Exercise requirements
1. In the Citigroup excerpt, reproduce everything from "After Prince, more" down to "fund their investments.", replacing "credit crunch" with "credit squeeze".
2. According to the Citigroup excerpt, approximately how much in assets do Citigroup's structured investment vehicles hold?

[Start of Excerpted text]

Prince has vacated his throne - and left a mess!
After Prince, more problems for Citi
Excerpt:
The big wild card in the Citigroup saga is what happens now with its large, shadowy bond funds that the credit crunch has hurt. Citigroup's so-called structured investment vehicles (SIVs) - which have approximately $80 billion in assets - are kept off the balance sheet and are having trouble because investors stopped buying the notes they issued to fund their investments.
Other banks, along with the Treasury Department, are trying to set up a new, bigger SIV that would effectively stop the other SIVs from going into liquidation. The Wall Street Journal reported Friday that the Securities and Exchange Commission is looking into whether Citigroup has been accounting correctly for transactions it has done with its SIVs. A Citigroup spokeswoman was quoted in the Journal saying the bank is confident that it has accounted for its SIVs correctly. But, conspicuously, Citigroup didn't mention its SIVs, at least explicitly, in the Sunday press release on losses.

[End of Excerpted text]
[Start of Source material]

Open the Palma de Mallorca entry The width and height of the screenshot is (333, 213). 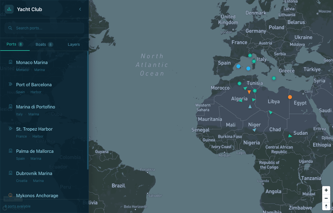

[End of Source material]

Solutions below
1.
After Prince, more problems for Citi
Excerpt:
The big wild card in the Citigroup saga is what happens now with its large, shadowy bond funds that the credit squeeze has hurt. Citigroup's so-called structured investment vehicles (SIVs) - which have approximately $80 billion in assets - are kept off the balance sheet and are having trouble because investors stopped buying the notes they issued to fund their investments.

2. Approximately $80 billion.